Task instructions → Set down again exactly the lines of the listing below that fall between the line holding "For every named" and the line holding "العودة للرئيسية (727, 1055)", inclusive.

Given records →
>>>
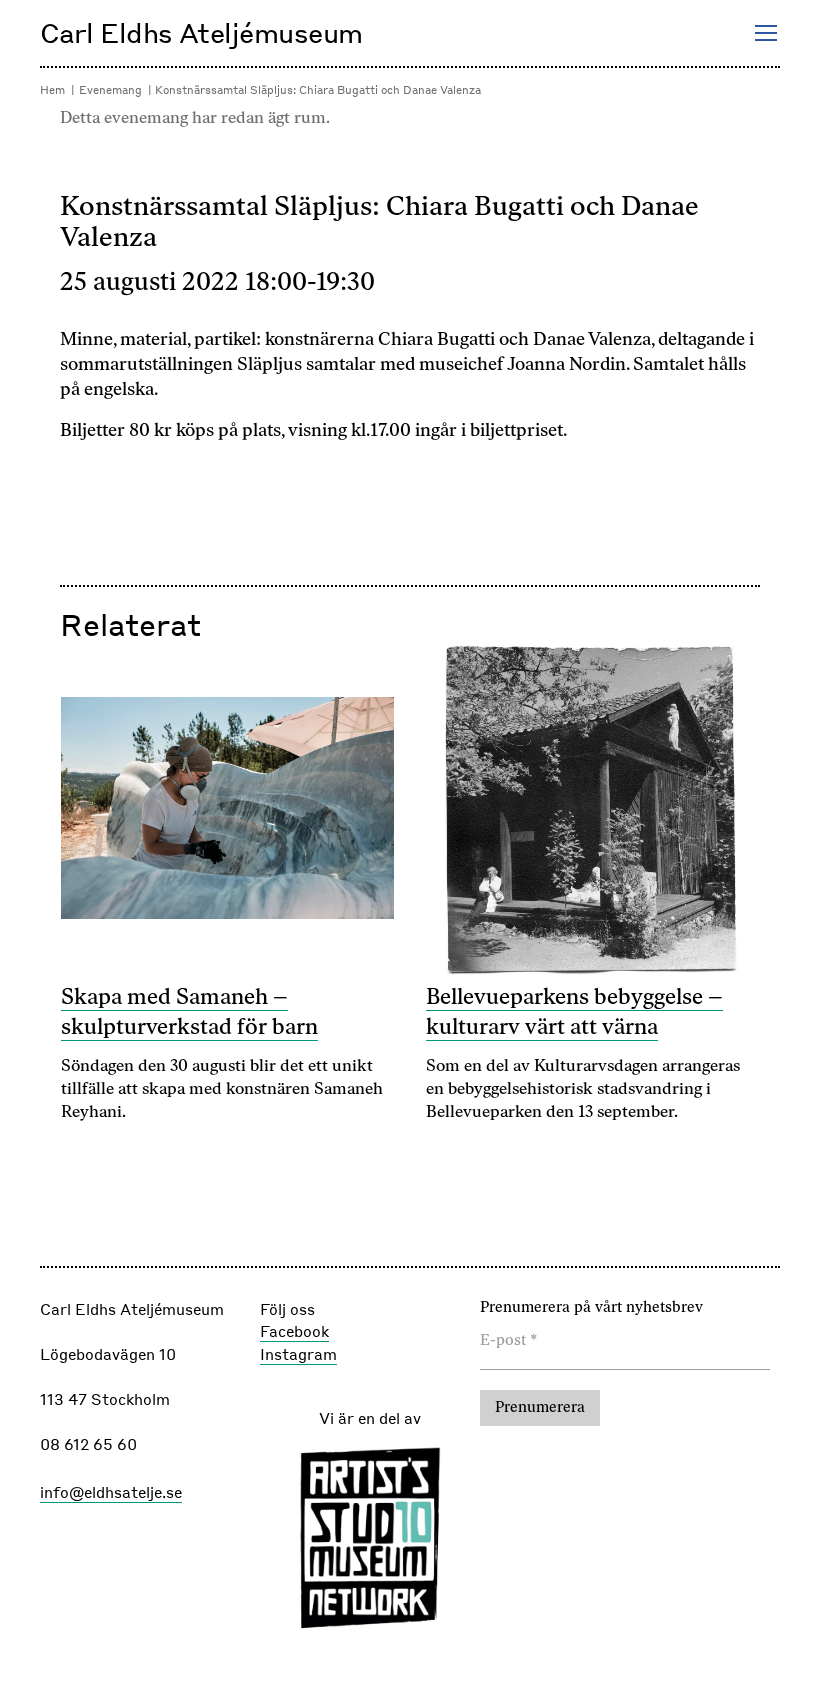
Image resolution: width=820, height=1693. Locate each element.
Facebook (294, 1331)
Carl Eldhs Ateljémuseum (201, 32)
<<<
>>>
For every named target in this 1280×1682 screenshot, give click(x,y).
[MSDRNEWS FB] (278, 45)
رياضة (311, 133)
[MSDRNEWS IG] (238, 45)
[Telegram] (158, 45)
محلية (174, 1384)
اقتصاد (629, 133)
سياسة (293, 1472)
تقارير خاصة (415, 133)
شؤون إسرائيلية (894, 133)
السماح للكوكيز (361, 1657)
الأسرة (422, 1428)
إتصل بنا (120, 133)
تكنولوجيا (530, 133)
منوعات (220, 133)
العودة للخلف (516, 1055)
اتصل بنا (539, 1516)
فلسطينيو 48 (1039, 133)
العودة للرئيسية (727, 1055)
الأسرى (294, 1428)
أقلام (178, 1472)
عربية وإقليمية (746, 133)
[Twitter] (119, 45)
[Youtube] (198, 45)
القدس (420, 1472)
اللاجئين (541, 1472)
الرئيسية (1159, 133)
<<<
Answer space →
For every named target in this 1280×1682 screenshot, give click(x,y).
[MSDRNEWS FB] (278, 45)
رياضة (311, 133)
[MSDRNEWS IG] (238, 45)
[Telegram] (158, 45)
محلية (174, 1384)
اقتصاد (629, 133)
سياسة (293, 1472)
تقارير خاصة (415, 133)
شؤون إسرائيلية (894, 133)
السماح للكوكيز (361, 1657)
الأسرة (422, 1428)
إتصل بنا (120, 133)
تكنولوجيا (530, 133)
منوعات (220, 133)
العودة للخلف (516, 1055)
اتصل بنا (539, 1516)
فلسطينيو 48 (1039, 133)
العودة للرئيسية (727, 1055)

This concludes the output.